Helper Functions

Various generic helper functions used the SCR and supporting classes.

allocation_matrix(df, column, calc_type)[source]

Create a fast allocation matrix showing which elements are in each combination.

Returns a DataFrame with combinations as index and unique elements as columns, containing 1 if element is in combination, 0 otherwise.

Parameters:
  • df (DataFrame)

  • column (str)

  • calc_type (Literal['diversification', 'individual', 'overall'])

Return type:

DataFrame

combins_df_col(df, column, calc_type)[source]

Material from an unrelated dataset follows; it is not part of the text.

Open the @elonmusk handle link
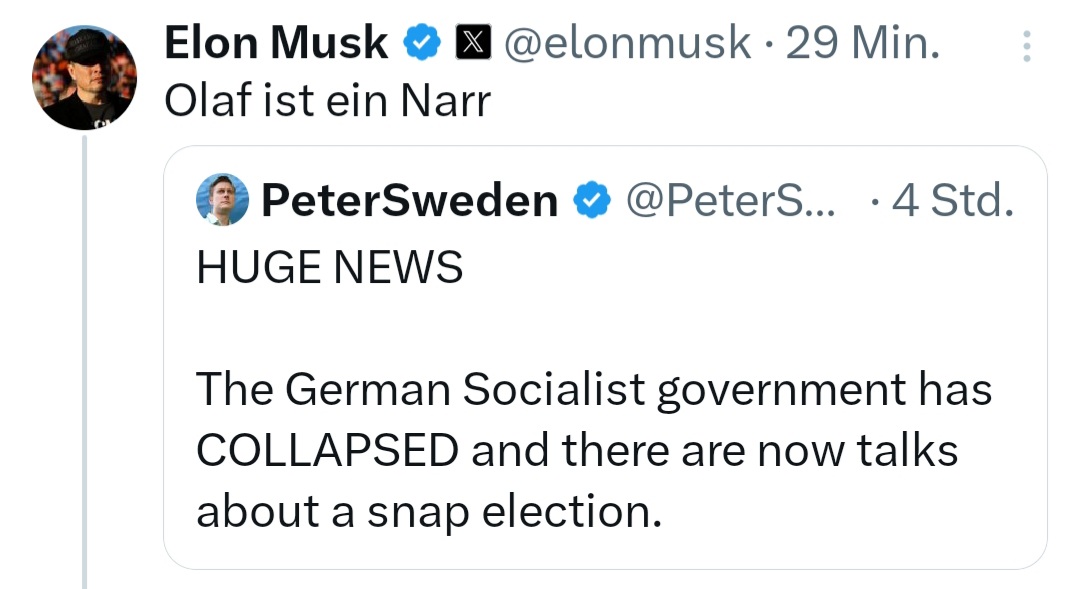The width and height of the screenshot is (1080, 589). click(x=628, y=43)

Generate all possible combinations of unique values from a DataFrame column.

Args:

df: Input DataFrame column: Column name to extract combinations from calc_type: Type of combinations to generate:

  • ‘diversification’: All possible combinations (1 to n items)

  • ‘individual’: Single items and all items combined

  • ‘overall’: Only the combination of all items

Returns:

List of frozensets containing all requested combinations

Raises:

ValueError: If calc_type is not one of the valid options

Parameters:
  • df (DataFrame)

  • column (str)

  • calc_type (Literal['diversification', 'individual', 'overall'])

Return type:

list

f_accumulate_figures_vectorized(dest_df, source_df, dest_col, source_col, dest_index_col='index', dest_index=True, source_index_col='index', source_index=True, agg_func='sum')[source]

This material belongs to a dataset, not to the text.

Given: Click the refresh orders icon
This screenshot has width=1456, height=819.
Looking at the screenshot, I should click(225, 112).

Highly optimized vectorized version using pandas operations. Best performance for large datasets.

This function takes tuples/sets in dest_df index and aggregates corresponding values from source_df for each element in those tuples.

Args:

dest_df: Target dataframe with tuple/set indices source_df: Source dataframe with individual element indices dest_col: Column in dest_df to update with aggregated values source_col: Column in source_df to aggregate from dest_index: If True, use dest_df.index; if False, use dest_index_col source_index: If True, use source_df.index; if False, use source_index_col agg_func: Aggregation function (‘sum’, ‘mean’, ‘max’, etc.)

Example:

dest_df.index = [(‘A’, ‘B’), (‘B’, ‘C’)] # tuples to explode source_df.index = [‘A’, ‘B’, ‘C’] # individual elements # Will sum source values for A+B, and B+C respectively

Parameters:
  • dest_df (DataFrame)

  • source_df (DataFrame)

  • dest_col (str)

  • source_col (str)

  • dest_index_col (str)

  • dest_index (bool)

  • source_index_col (str)

  • source_index (bool)

  • agg_func (str | Callable)

Return type:

None

f_best_join(left_df, right_df, dest_field, source_field)[source]
f_best_match_new(x, join_list)[source]

Function not used, repalce with f_new_match_element.

f_fast_join(left_df, right_df, dest_field, source_field)[source]
f_fast_match_element(x, right_list)[source]
f_get_total_row(df)[source]

Returns the index with the longest tuple.

f_new_match_element(x, right_list)[source]
f_new_match_idx(left_list, right_list, both=False)[source]
Parameters:
  • left_list (list)

  • right_list (list)

  • both (bool)

Return type:

Series | DataFrame

log_decorator(func)[source]

A decorator that logs the runtime of the decorated function and appends it to the output_runtimes attribute of the first argument if it has either scr or output_runtimes attributes. This decorator also ensures that the decorated function retains its original name and docstring.

Parameters:

func (function) – The function to be decorated.

Returns:

The wrapped function with added logging functionality.

Return type:

function

The decorator measures the time taken by the function to execute and appends the runtime information to the output_runtimes list of the first argument if it has the scr or output_runtimes attribute.

Example:

>>> @log_decorator
... def create_prem_res():
...     return PremRes(sam_scr, True)
>>>
>>> prem_res = create_prem_res()